BEGIN RECORDS FOR THIS TASK

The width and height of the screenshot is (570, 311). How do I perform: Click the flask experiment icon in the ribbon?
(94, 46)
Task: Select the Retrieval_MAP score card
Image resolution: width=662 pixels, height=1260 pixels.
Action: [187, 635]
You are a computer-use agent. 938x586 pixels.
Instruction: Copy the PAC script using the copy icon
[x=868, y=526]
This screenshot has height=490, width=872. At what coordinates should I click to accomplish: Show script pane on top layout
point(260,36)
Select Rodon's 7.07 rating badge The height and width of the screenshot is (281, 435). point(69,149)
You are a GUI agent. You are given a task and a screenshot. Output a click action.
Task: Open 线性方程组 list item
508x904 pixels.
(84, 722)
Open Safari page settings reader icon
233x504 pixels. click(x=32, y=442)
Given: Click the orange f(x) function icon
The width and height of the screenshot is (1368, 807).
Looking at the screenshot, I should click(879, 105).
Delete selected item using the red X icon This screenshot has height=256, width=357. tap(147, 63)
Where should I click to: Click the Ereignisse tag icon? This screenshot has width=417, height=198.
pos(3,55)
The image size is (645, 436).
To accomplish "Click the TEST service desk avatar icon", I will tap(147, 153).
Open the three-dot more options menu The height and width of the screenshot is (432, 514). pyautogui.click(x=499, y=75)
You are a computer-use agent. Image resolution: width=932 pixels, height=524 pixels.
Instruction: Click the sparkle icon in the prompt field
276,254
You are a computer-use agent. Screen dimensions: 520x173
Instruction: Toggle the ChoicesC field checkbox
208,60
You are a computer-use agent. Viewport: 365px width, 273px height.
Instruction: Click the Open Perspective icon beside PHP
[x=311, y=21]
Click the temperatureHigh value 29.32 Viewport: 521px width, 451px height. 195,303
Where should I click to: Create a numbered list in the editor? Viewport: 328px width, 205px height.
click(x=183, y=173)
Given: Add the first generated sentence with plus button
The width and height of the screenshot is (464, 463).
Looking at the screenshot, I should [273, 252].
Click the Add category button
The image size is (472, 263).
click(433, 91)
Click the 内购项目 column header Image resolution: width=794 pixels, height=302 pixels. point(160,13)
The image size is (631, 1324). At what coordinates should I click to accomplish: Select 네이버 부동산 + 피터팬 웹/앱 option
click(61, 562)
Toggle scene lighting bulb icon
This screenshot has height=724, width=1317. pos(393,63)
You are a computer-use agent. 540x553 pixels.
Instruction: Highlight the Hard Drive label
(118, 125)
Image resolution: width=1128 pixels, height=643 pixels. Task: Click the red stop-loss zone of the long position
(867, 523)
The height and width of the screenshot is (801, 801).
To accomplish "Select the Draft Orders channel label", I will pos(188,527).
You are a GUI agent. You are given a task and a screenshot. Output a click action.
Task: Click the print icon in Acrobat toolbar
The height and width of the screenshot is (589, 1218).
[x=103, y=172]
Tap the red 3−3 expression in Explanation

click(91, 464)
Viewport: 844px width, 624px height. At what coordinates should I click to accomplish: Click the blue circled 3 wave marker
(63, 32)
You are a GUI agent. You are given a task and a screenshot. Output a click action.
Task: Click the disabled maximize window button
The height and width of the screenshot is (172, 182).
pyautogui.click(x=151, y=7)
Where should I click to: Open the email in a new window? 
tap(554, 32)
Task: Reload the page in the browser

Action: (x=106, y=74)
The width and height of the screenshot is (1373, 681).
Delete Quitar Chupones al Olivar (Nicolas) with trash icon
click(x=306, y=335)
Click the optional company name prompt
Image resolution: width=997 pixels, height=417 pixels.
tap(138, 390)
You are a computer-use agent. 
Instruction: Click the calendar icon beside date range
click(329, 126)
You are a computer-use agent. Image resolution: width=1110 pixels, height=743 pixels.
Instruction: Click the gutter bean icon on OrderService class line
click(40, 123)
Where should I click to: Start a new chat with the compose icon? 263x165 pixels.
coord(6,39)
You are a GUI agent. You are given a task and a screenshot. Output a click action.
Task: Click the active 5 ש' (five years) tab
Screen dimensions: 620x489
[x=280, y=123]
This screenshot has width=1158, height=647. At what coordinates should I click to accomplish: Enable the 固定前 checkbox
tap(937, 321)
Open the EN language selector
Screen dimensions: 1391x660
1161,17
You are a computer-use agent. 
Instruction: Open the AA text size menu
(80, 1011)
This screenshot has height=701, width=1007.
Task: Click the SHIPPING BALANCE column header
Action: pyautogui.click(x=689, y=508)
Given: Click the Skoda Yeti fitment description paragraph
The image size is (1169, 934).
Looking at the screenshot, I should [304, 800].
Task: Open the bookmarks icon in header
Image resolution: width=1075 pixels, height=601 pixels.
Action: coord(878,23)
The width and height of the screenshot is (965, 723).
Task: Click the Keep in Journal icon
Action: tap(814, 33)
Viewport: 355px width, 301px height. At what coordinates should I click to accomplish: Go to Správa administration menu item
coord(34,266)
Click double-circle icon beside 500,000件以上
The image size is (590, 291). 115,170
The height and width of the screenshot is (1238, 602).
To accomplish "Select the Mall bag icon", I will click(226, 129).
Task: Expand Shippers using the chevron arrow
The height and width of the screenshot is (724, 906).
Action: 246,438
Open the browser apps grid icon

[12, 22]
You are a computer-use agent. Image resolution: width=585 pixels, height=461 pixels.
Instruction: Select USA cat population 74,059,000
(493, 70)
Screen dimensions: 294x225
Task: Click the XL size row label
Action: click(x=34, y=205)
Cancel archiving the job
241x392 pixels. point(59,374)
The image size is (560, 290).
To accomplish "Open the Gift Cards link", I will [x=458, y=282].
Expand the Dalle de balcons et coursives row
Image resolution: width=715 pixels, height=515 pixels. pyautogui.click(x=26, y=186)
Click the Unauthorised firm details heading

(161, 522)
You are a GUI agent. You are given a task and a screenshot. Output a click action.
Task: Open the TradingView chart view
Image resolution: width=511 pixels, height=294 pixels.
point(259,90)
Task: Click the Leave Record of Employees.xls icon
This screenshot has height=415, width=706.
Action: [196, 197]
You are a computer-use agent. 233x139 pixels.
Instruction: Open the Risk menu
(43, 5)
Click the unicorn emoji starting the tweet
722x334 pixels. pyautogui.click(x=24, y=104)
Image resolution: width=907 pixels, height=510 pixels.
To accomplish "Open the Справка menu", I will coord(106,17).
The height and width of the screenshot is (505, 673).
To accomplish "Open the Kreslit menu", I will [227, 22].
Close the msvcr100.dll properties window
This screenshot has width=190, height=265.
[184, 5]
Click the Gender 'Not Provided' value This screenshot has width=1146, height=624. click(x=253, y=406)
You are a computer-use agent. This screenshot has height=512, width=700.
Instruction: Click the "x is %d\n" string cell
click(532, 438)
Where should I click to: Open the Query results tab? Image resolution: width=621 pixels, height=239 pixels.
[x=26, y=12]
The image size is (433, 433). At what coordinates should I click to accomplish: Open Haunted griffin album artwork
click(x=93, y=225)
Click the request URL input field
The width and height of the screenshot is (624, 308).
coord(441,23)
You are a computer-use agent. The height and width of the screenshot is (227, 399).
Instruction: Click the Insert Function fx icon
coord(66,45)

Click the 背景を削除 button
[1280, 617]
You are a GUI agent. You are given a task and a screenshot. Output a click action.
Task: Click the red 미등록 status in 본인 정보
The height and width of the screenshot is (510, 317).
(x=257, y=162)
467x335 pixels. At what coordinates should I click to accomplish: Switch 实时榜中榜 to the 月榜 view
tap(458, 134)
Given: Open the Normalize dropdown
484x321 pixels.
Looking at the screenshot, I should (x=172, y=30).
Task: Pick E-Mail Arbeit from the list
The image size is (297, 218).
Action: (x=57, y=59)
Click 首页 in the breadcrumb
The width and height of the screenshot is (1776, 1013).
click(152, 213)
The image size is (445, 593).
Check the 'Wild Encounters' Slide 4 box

END RECORDS FOR THIS TASK

## THE EXERCISE
Please express the entries from the beginning through the line containing "Action: [187, 635]" as a two-column CSV with the headers entry_text and answer. Give one row per entry, with each value in a single quoted field and line breaks turned into spaces.

## TASK RESULT
entry_text,answer
"The width and height of the screenshot is (570, 311). How do I perform: Click the flask experiment icon in the ribbon?","(94, 46)"
"Task: Select the Retrieval_MAP score card Image resolution: width=662 pixels, height=1260 pixels.","Action: [187, 635]"